What to do: Print all the entries verbatim.

** Opening Data provided block **

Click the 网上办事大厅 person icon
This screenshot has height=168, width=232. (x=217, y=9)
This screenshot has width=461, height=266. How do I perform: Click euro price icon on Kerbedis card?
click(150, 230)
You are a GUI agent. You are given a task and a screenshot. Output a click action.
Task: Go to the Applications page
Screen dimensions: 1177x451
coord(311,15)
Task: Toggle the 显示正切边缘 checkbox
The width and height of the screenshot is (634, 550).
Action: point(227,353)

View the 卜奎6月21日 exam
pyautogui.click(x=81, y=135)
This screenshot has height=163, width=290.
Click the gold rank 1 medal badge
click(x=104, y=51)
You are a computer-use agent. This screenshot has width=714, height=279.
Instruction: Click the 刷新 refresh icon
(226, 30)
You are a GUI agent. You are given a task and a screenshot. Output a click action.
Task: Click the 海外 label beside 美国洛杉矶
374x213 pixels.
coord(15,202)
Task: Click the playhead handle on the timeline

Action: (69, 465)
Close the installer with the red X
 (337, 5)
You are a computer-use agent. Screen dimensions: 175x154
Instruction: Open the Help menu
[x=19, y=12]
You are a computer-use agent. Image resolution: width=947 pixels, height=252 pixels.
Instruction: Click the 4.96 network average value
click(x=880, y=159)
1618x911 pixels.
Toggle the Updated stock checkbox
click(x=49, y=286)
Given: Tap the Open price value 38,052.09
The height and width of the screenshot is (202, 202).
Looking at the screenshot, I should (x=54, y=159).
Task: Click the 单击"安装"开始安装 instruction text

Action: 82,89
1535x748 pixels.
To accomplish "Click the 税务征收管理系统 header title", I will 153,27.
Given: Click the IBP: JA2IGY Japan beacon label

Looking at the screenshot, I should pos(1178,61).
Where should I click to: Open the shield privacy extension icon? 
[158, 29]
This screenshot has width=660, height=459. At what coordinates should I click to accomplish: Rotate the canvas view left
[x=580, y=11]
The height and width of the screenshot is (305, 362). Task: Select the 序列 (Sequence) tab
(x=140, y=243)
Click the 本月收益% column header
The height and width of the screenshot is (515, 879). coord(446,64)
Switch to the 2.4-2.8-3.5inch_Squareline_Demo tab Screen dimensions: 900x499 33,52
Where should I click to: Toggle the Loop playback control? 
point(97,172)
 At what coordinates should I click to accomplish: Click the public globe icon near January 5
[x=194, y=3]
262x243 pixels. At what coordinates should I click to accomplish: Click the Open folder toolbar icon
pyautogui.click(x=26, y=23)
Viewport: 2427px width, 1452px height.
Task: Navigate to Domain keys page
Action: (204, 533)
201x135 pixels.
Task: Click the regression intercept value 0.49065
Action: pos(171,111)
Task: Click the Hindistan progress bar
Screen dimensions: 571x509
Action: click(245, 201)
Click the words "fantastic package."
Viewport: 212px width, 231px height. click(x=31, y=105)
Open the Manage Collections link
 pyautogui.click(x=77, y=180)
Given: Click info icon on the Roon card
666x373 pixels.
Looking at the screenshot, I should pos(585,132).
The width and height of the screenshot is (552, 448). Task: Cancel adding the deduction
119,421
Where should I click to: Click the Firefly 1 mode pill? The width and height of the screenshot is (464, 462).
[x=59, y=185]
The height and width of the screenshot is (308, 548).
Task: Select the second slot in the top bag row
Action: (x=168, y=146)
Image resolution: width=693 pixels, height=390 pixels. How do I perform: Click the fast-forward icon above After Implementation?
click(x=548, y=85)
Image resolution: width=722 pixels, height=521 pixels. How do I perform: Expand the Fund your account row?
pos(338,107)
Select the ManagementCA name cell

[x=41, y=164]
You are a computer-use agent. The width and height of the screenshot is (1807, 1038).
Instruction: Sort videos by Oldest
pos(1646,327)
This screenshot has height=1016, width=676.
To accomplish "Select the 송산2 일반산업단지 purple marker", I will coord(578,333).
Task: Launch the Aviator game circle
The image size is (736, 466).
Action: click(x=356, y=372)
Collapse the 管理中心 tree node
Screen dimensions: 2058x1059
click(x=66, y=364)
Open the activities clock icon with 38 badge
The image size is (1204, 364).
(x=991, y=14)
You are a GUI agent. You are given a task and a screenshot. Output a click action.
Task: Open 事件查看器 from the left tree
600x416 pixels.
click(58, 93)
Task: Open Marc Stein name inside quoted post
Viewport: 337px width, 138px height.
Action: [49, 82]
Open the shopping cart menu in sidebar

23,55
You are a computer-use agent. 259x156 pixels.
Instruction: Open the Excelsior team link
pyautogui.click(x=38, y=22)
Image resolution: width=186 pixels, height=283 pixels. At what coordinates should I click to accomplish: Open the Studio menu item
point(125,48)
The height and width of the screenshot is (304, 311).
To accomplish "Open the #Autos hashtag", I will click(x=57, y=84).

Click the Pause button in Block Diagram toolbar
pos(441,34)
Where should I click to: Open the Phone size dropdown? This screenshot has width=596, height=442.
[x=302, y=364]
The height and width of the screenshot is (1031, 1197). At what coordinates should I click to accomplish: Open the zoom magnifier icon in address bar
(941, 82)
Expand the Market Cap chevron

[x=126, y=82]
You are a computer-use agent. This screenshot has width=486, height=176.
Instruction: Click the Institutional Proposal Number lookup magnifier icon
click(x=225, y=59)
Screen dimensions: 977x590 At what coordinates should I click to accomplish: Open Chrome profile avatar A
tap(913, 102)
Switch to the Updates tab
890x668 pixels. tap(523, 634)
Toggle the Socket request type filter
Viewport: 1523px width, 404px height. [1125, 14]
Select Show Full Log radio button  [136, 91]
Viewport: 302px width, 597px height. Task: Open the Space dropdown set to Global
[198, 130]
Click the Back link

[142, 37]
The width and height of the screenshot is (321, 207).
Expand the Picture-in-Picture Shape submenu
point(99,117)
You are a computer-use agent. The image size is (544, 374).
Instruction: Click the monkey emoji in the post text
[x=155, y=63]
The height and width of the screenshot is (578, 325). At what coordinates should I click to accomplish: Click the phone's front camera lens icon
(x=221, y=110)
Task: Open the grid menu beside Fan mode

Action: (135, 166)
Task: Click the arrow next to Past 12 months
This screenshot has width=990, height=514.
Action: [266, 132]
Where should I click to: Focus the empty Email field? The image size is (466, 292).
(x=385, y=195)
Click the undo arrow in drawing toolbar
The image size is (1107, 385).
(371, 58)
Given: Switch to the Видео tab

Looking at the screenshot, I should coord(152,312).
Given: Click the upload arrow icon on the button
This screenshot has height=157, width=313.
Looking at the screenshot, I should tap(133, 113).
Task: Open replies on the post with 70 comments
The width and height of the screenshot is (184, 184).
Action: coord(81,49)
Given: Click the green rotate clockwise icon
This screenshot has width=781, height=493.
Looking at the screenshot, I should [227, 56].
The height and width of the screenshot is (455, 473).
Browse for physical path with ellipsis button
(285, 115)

** Closing Data provided block **

Reply to the exercise:
Click the 网上办事大厅 person icon
This screenshot has height=168, width=232. (x=217, y=9)
This screenshot has width=461, height=266. How do I perform: Click euro price icon on Kerbedis card?
click(150, 230)
You are a GUI agent. You are given a task and a screenshot. Output a click action.
Task: Go to the Applications page
Screen dimensions: 1177x451
coord(311,15)
Task: Toggle the 显示正切边缘 checkbox
The width and height of the screenshot is (634, 550).
Action: point(227,353)

View the 卜奎6月21日 exam
pyautogui.click(x=81, y=135)
This screenshot has height=163, width=290.
Click the gold rank 1 medal badge
click(x=104, y=51)
You are a computer-use agent. This screenshot has width=714, height=279.
Instruction: Click the 刷新 refresh icon
(226, 30)
You are a GUI agent. You are given a task and a screenshot. Output a click action.
Task: Click the 海外 label beside 美国洛杉矶
374x213 pixels.
coord(15,202)
Task: Click the playhead handle on the timeline

Action: (69, 465)
Close the installer with the red X
 (337, 5)
You are a computer-use agent. Screen dimensions: 175x154
Instruction: Open the Help menu
[x=19, y=12]
You are a computer-use agent. Image resolution: width=947 pixels, height=252 pixels.
Instruction: Click the 4.96 network average value
click(x=880, y=159)
1618x911 pixels.
Toggle the Updated stock checkbox
click(x=49, y=286)
Given: Tap the Open price value 38,052.09
The height and width of the screenshot is (202, 202).
Looking at the screenshot, I should (x=54, y=159).
Task: Click the 单击"安装"开始安装 instruction text

Action: 82,89
1535x748 pixels.
To accomplish "Click the 税务征收管理系统 header title", I will 153,27.
Given: Click the IBP: JA2IGY Japan beacon label

Looking at the screenshot, I should pos(1178,61).
Where should I click to: Open the shield privacy extension icon? 
[158, 29]
This screenshot has width=660, height=459. At what coordinates should I click to accomplish: Rotate the canvas view left
[x=580, y=11]
The height and width of the screenshot is (305, 362). Task: Select the 序列 (Sequence) tab
(x=140, y=243)
Click the 本月收益% column header
The height and width of the screenshot is (515, 879). coord(446,64)
Switch to the 2.4-2.8-3.5inch_Squareline_Demo tab Screen dimensions: 900x499 33,52
Where should I click to: Toggle the Loop playback control? 
point(97,172)
 At what coordinates should I click to accomplish: Click the public globe icon near January 5
[x=194, y=3]
262x243 pixels. At what coordinates should I click to accomplish: Click the Open folder toolbar icon
pyautogui.click(x=26, y=23)
Viewport: 2427px width, 1452px height.
Task: Navigate to Domain keys page
Action: (204, 533)
201x135 pixels.
Task: Click the regression intercept value 0.49065
Action: pos(171,111)
Task: Click the Hindistan progress bar
Screen dimensions: 571x509
Action: click(245, 201)
Click the words "fantastic package."
Viewport: 212px width, 231px height. click(x=31, y=105)
Open the Manage Collections link
 pyautogui.click(x=77, y=180)
Given: Click info icon on the Roon card
666x373 pixels.
Looking at the screenshot, I should pos(585,132).
The width and height of the screenshot is (552, 448). Task: Cancel adding the deduction
119,421
Where should I click to: Click the Firefly 1 mode pill? The width and height of the screenshot is (464, 462).
[x=59, y=185]
The height and width of the screenshot is (308, 548).
Task: Select the second slot in the top bag row
Action: (x=168, y=146)
Image resolution: width=693 pixels, height=390 pixels. How do I perform: Click the fast-forward icon above After Implementation?
click(x=548, y=85)
Image resolution: width=722 pixels, height=521 pixels. How do I perform: Expand the Fund your account row?
pos(338,107)
Select the ManagementCA name cell

[x=41, y=164]
You are a computer-use agent. The width and height of the screenshot is (1807, 1038).
Instruction: Sort videos by Oldest
pos(1646,327)
This screenshot has height=1016, width=676.
To accomplish "Select the 송산2 일반산업단지 purple marker", I will coord(578,333).
Task: Launch the Aviator game circle
The image size is (736, 466).
Action: click(x=356, y=372)
Collapse the 管理中心 tree node
Screen dimensions: 2058x1059
click(x=66, y=364)
Open the activities clock icon with 38 badge
The image size is (1204, 364).
(x=991, y=14)
You are a GUI agent. You are given a task and a screenshot. Output a click action.
Task: Open 事件查看器 from the left tree
600x416 pixels.
click(58, 93)
Task: Open Marc Stein name inside quoted post
Viewport: 337px width, 138px height.
Action: [49, 82]
Open the shopping cart menu in sidebar

23,55
You are a computer-use agent. 259x156 pixels.
Instruction: Open the Excelsior team link
pyautogui.click(x=38, y=22)
Image resolution: width=186 pixels, height=283 pixels. At what coordinates should I click to accomplish: Open the Studio menu item
point(125,48)
The height and width of the screenshot is (304, 311).
To accomplish "Open the #Autos hashtag", I will click(x=57, y=84).

Click the Pause button in Block Diagram toolbar
pos(441,34)
Where should I click to: Open the Phone size dropdown? This screenshot has width=596, height=442.
[x=302, y=364]
The height and width of the screenshot is (1031, 1197). At what coordinates should I click to accomplish: Open the zoom magnifier icon in address bar
(941, 82)
Expand the Market Cap chevron

[x=126, y=82]
You are a computer-use agent. This screenshot has width=486, height=176.
Instruction: Click the Institutional Proposal Number lookup magnifier icon
click(x=225, y=59)
Screen dimensions: 977x590 At what coordinates should I click to accomplish: Open Chrome profile avatar A
tap(913, 102)
Switch to the Updates tab
890x668 pixels. tap(523, 634)
Toggle the Socket request type filter
Viewport: 1523px width, 404px height. [1125, 14]
Select Show Full Log radio button  [136, 91]
Viewport: 302px width, 597px height. Task: Open the Space dropdown set to Global
[198, 130]
Click the Back link

[142, 37]
The width and height of the screenshot is (321, 207).
Expand the Picture-in-Picture Shape submenu
point(99,117)
You are a computer-use agent. The image size is (544, 374).
Instruction: Click the monkey emoji in the post text
[x=155, y=63]
The height and width of the screenshot is (578, 325). At what coordinates should I click to accomplish: Click the phone's front camera lens icon
(x=221, y=110)
Task: Open the grid menu beside Fan mode

Action: (135, 166)
Task: Click the arrow next to Past 12 months
This screenshot has width=990, height=514.
Action: [266, 132]
Where should I click to: Focus the empty Email field? The image size is (466, 292).
(x=385, y=195)
Click the undo arrow in drawing toolbar
The image size is (1107, 385).
(371, 58)
Given: Switch to the Видео tab

Looking at the screenshot, I should coord(152,312).
Given: Click the upload arrow icon on the button
This screenshot has height=157, width=313.
Looking at the screenshot, I should tap(133, 113).
Task: Open replies on the post with 70 comments
The width and height of the screenshot is (184, 184).
Action: coord(81,49)
Given: Click the green rotate clockwise icon
This screenshot has width=781, height=493.
Looking at the screenshot, I should [227, 56].
The height and width of the screenshot is (455, 473).
Browse for physical path with ellipsis button
(285, 115)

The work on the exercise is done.